SELECTED EXCERPT:
- - - - - - -

These are supposed to catch memory leaks and array bounds overflow etc and
then dump the data into the designated text file.

My console app is built with /RTC1 ( = /RTCsu ) flag to detect stack /
buffer overflows.

Now if I introduce a buffer overflow (accessing over last element of a C
style array), the error is properly redirected to the text file and I can
see the results in the txt file.

Problem:
---------
Obviously, I have many such exes where I wish to introduce this run time
debug checks. So the idea was to have a common dll which everyone uses and
then put these calls from within the DllMain of the dll. So if any exe just
links against this dll, it automatically has called these functions through
the DllMain.

I coded these functions in the PROCESS_ATTACH part of the common dll. When
the exe runs, I can see that the DllMain and these functions are getting
called. However, now when the program terminates, there is no dump
generated.

I can see that one thing: if the leak is in main() module, the check
functions have to be called from there.
If the leak / overflow is there in the Dll, the calls have to be made from
within the Dll.

Is there any way in which I can make the call within the Dll and not expect
every exe to also change?
 
J

Jochen Kalmbach [MVP]

Senapathy said:
Is there any way in which I can make the call within the Dll and not expect
every exe to also change?

You need to link against the DLL-Version of the CRT! (both the EXE and
the DLL).

--
Greetings
Jochen

My blog about Win32 and .NET
http://blog.kalmbachnet.de/
 
S

Senapathy

Jochen Kalmbach said:
You need to link against the DLL-Version of the CRT! (both the EXE and the
DLL).

Sorry, I didnt quite understand what you meant. Do you mean that I should
explicitly link against MSVCR71.dll explicitly? (in the linker settings)

- - - - - - -

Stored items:
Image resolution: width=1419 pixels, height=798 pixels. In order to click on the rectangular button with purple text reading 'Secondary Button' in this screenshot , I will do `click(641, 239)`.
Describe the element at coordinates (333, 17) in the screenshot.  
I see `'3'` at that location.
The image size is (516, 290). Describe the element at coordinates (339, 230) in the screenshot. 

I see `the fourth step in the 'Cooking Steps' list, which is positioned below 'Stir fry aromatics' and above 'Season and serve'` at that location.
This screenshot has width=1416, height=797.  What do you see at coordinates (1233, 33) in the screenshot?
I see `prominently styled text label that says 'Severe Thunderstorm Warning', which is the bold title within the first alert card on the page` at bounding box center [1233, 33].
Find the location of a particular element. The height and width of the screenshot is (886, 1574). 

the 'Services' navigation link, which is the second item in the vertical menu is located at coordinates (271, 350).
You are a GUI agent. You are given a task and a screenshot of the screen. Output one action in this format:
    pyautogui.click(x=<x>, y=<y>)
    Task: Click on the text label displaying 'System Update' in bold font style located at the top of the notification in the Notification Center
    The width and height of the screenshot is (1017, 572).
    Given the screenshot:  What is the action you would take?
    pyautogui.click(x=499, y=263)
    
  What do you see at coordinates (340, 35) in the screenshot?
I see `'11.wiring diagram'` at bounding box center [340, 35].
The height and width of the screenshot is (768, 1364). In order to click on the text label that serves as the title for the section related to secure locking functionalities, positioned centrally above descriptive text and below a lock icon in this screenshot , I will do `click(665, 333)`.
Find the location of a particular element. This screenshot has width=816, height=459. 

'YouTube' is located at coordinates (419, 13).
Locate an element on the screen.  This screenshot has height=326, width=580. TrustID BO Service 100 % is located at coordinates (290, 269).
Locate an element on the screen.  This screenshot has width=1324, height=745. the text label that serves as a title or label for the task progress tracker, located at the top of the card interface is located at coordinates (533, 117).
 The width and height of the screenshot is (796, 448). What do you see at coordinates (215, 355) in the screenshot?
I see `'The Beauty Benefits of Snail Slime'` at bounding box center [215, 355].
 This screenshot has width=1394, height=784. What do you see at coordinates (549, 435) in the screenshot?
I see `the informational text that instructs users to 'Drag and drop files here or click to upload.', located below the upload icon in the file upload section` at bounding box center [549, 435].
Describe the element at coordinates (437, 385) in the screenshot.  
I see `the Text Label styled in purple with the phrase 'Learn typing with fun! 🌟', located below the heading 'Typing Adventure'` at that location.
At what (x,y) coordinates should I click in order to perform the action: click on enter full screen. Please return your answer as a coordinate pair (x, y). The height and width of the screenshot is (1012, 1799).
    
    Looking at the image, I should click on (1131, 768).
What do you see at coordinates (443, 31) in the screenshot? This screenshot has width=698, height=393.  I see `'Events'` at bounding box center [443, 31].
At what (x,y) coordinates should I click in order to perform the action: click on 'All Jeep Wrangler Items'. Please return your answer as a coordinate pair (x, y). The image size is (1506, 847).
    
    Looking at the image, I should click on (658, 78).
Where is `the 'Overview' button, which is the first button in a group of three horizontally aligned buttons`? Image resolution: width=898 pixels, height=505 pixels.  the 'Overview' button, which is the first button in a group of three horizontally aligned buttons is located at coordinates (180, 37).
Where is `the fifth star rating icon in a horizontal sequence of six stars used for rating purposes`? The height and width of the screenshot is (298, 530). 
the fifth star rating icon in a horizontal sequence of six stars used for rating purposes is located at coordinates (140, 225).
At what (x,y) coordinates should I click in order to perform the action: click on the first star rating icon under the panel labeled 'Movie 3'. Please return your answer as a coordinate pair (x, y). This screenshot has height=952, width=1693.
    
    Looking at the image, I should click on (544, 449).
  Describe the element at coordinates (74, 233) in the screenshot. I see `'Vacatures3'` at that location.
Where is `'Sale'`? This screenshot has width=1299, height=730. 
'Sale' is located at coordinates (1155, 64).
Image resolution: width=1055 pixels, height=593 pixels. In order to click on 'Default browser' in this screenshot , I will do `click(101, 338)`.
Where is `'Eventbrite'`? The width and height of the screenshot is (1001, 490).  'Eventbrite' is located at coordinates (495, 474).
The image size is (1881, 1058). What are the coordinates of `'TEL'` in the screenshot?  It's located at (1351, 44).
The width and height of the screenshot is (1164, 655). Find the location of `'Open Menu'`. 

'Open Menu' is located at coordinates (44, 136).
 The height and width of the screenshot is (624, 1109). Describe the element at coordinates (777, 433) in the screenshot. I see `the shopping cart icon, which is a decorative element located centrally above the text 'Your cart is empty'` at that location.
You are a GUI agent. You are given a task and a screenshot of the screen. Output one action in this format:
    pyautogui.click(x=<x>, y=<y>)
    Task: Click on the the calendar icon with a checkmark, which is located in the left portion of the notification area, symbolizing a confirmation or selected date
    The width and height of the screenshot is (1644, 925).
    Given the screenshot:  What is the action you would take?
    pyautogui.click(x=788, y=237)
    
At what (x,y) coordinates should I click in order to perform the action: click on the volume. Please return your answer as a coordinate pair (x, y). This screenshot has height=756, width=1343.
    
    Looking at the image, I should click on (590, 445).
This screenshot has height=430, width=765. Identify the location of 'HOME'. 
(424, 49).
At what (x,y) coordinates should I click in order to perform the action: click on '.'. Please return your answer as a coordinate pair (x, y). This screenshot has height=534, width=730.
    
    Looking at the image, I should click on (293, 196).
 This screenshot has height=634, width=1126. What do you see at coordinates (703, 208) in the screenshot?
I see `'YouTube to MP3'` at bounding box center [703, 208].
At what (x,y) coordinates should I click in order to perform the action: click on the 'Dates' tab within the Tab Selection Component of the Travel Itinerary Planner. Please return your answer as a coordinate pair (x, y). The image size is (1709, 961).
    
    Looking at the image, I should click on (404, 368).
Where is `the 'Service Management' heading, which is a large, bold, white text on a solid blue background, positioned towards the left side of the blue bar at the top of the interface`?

- - - - - - -

GOAL OF THE EXERCISE: Please continue the forum thread on running CRT debug checks from a shared DLL, picking up right after its final sentence.

RESULT:
 
J

Jochen Kalmbach [MVP]

Senapathy said:
Sorry, I didnt quite understand what you meant. Do you mean that I should
explicitly link against MSVCR71.dll explicitly? (in the linker settings)

I mean that you should go into your project settings (C/C++ | Code
generation) and change the entry
"Runtime library" to "Multi-Threaded (Debug) DLL (/MD(d))"

If you are using the MFC you also need to change the same stuff for the
MFC-settings (general-page: "Use MFC in a shared DLL").

--
Greetings
Jochen

My blog about Win32 and .NET
http://blog.kalmbachnet.de/
 
S

Senapathy

I am beyond words to express my thanks !
Your solution is perfect ! So simple and yet the exact answer that I was
looking for.

Thank you so much for sharing the knowledge with me!!!

Btw, just out of curiosity - from where did you get this information? From
sheer experience or from some documentation?
Reason I am asking is: in the MSDN documentation for the _CrtSetxx
functions, it is not documented that it should be done this way...

Regards,
Sena
 
C

Carl Daniel [VC++ MVP]

Senapathy said:
I am beyond words to express my thanks !
Your solution is perfect ! So simple and yet the exact answer that I
was looking for.

Thank you so much for sharing the knowledge with me!!!

Btw, just out of curiosity - from where did you get this information?
From sheer experience or from some documentation?
Reason I am asking is: in the MSDN documentation for the _CrtSetxx
functions, it is not documented that it should be done this way...

If you don't link everything against the DLL version of the runtime, then
you have multiple versions of the runtime in the resulting process. Setting
the error mode (etc) for the runtime in the DLL has no effect on the other
runtime image(s) that are loaded in the process.

As a general rule, if you need to share runtime state across modules, you
need to link everything with the DLL runtime library. Runtime state
includes global settings (like you experienced), FILE* values, memory
allocations, C "file handles" (not to be confused with operating system
HANDLEs) and probably a few other things that I'm missing at the moment :)
Note that any sharing of C++ standard library components involves sharing of
memory allocations, so if you want to pass a std::vector from an EXE to a
DLL, they should both be linked to the DLL runtime library.